Personal journey that questions faith
The Case for Christ. 2017, drama. Triple Horse Studios/Pure Flix Entertainment
Spoiler warning: biographical accounts of atheists who come to have faith in God can easily become predictable and preachy.
But to the credit of those behind the cinematic retelling of Lee Strobel’s story they avoid this, crafting a refreshingly honest and personal journey.
Lee, a sceptical Chicago Tribune crime reporter in the 1980s, has the life he has always dreamt of — a rewarding career and happy home life with wife Leslie and their children.
Then, to his dismay, Leslie starts to show a growing interest in faith and spirituality after their daughter is saved from near death through the timely intervention of an off-duty nurse.
His daughter’s bedside question about who Jesus Christ is sets the stage for the film.
As Leslie begins to describe him as a great man, Lee interrupts and says he is just another fairytale in a list of fairytales his daughter has heard.
“We’re atheists — we believe in what we can see and touch,” he says.
From there, there is a building tension in the marriage as Leslie commits to her newfound faith and Lee grows increasingly resentful and strident in his opposition.
Unknown to Leslie, Lee has a plan to turn her round — to interview experts in fields such as medicine, psychology and ancient history about Christianity.
He hopes his research will yield compelling evidence to show it is all a sham.
Facts point to truth, he says, and are our weapon against ignorance, superstition and tyranny.
Lee poses hard questions about the faith:
* What evidence is there that Jesus died on the cross?
* Could he have survived, appeared to his disciples and then set up a resurrection myth?
* What evidence is there that the disciples are telling the truth?

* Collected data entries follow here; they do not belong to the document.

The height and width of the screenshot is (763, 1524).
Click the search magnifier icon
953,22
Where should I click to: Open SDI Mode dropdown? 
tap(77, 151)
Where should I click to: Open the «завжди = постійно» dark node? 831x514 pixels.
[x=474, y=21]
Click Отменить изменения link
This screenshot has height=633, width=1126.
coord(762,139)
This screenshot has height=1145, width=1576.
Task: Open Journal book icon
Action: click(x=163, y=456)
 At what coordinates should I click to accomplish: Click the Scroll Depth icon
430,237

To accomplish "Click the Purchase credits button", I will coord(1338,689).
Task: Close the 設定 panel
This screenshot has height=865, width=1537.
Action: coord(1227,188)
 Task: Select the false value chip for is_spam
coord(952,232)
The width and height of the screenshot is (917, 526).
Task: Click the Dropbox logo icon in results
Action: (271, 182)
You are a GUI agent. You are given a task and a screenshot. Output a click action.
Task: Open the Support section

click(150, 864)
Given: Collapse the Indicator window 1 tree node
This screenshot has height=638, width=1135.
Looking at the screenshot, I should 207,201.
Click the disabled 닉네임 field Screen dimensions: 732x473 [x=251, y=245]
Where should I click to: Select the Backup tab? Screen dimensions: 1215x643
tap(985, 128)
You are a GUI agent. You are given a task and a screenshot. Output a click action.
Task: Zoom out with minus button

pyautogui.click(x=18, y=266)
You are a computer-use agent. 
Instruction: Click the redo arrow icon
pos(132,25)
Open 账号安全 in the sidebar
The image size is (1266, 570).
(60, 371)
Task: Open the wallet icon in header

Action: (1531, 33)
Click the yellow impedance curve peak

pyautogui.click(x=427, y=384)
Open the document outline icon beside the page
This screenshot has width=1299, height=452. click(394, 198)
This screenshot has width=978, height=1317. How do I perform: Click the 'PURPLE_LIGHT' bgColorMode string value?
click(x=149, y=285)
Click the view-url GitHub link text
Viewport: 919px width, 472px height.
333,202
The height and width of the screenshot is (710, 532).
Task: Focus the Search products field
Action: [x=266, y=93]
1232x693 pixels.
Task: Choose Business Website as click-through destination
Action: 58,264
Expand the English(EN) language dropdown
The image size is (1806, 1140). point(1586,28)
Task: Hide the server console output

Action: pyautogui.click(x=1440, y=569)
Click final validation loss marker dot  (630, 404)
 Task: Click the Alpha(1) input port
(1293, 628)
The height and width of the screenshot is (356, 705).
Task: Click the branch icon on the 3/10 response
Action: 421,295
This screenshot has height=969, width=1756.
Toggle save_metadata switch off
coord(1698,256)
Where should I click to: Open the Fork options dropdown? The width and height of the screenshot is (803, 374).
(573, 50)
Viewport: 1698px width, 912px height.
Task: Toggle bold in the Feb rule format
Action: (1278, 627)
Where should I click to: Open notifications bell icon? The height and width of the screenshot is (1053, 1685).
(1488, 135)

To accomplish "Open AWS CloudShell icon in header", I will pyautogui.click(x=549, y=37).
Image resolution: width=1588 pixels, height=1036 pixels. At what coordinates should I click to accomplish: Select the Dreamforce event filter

* Could their accounts have been fabricated, at the time or afterwards?
* Could they have been victims of mass hallucination, brainwashing or mind control — like in Jonestown, Guyana?
* What evidence is there that the New Testament manuscripts are credible?
* What about the “contradictions” in the gospel narrative?
If Lee — and audiences — are hoping for watertight answers to conclusively prove their positions, they’ll be disappointed.
As an atheist friend admits to an increasingly frustrated Lee in the movie, believe in God or don’t believe in God, either way takes a leap of faith.
And as Leslie says, the question what if Christianity isn’t true has a counterpoint: what if it is true?
A sign hanging in the Tribune office poses a challenge to audiences: “If your mother says she loves you, check it out”.
Not into faith movies?
Check it out.
* The Case for Christ is currently screening in Australian cinemas. Check local guides for session times.